Node.js and Web Server Architecture Performance
The comparison is between Node.js, Apache and the simple HTTP server included with Python. Was PHP slow because it was using Apache or was it slow because the PHP implementation is horrible? Was Python slow because the implementation of the language or server was un-optimized?
Once we separate this, we can more fairly judge the performance of Node.js. Side-note, both of the blog posts do not allow comments, I wonder why that is, are they afraid they'll be called out on this?
Node.js is event-driven and non-blocking and I found a paper from 2007 that compares different web server architectures and their performance. It suggest that blocking sockets improve performance, and that event-based and pipeline-based servers have a higher thoroughput (Click here to learn how to measure the thoroughput of your web server). The web servers discussed in the paper are implemented in C++ and Java and maybe this is unfair to Node.js, however it seems common to use Node.js as your production web server instead of Apache. The paper is a great example in how benchmarking should be done. They describe the exact hardware specification they used, the exact language implementations and server implementations used, the tuning required and they go further and do some verification.
Prior to running a full slate of experiments, a correctness test was conducted with each server to ensure that they were responding with the correct bytes for each request. In addition, it is important to verify that each server and each different conﬁguration
of the servers, successfully processes the given workload in a way that permits fair comparisons. Our SPECweb99-like workload uses a set of ﬁles with 36 different sizes, ranging from 102 to 921,600 bytes. Because some servers might obtain higher throughput or lower response times by not properly handling ﬁles of all sizes, we check if all ﬁle sizes are serviced equally. Client timeouts are permitted across all ﬁle sizes; however, the veriﬁcation ensures that if timeouts occur, all ﬁle sizes timeout with approximately the same frequency (no single timeout percentage can be 2% larger than the mean). We also check that the maximum timeout percentage is ≤ 10%. An additional criteria is that no individual client experiences a disproportionate number of timeouts (i.e., timeout percentages for each ﬁle size are ≤ 5%). This check is similar in nature to that performed in SPECweb99 to verify that approximately the same quality of service is afforded to ﬁles of different sizes. Results are only included for experiments that pass veriﬁcation for all request rates. In instances where veriﬁcation did not pass, it was most often due to servers not being able to respond to requests for large ﬁles prior to the client timing out. This simulates a user getting frustrated while waiting for a page and stopping the request and browsers that have built-in timeout periods.
The most important thing I found in this paper is that there's a specification for web server testing called specWeb99 (Click here to see the results published).
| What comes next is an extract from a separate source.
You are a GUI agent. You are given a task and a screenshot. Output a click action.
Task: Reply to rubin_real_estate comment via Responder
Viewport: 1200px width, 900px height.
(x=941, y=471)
Here's what it measures:
Each workload measuring the peak performance (SPECweb2009_Banking, SPECweb2009_Ecommerce, and SPECweb2009_Support) measures the maximum number of simultaneous user sessions that a web server is able to support while still meeting specific throughput and error rate requirements. The TCP connections for each user session are made and sustained at a specified maximum bit rate with a maximum segment size intended to more realistically model conditions that will be seen on the Internet during the lifetime of this benchmark. Power (in Watts) used while running the peak performance on each of these workloads is measured as well.
SPECweb2009_Power is a workload that is fully based on SPECweb2009_Ecommerce. SPECweb2009_Power is run at six different load levels, starting with the highest load level that corresponds to the maximum number of connections used in SPECweb2009_Ecommerce, ramping down to idle. The workload measures the performance to power ratio as the sum of simultaneous user sessions to the sum of watts used.
This is the kind of testing that should be done, not the flawed microbenchmarks done by both Dziuba and Kehn. The importance of computer science is that we get testable and verifiable results and have a good way to compare different applications. I'm not even going to look at the performance problems that may be due to the poor implementations of PHP and Python but they do matter and there's a wealth of papers that suggest how we can improve performance at these lower levels (not to mention the amount of papers that discuss improvements to the higher-level data structures and algorithms we use).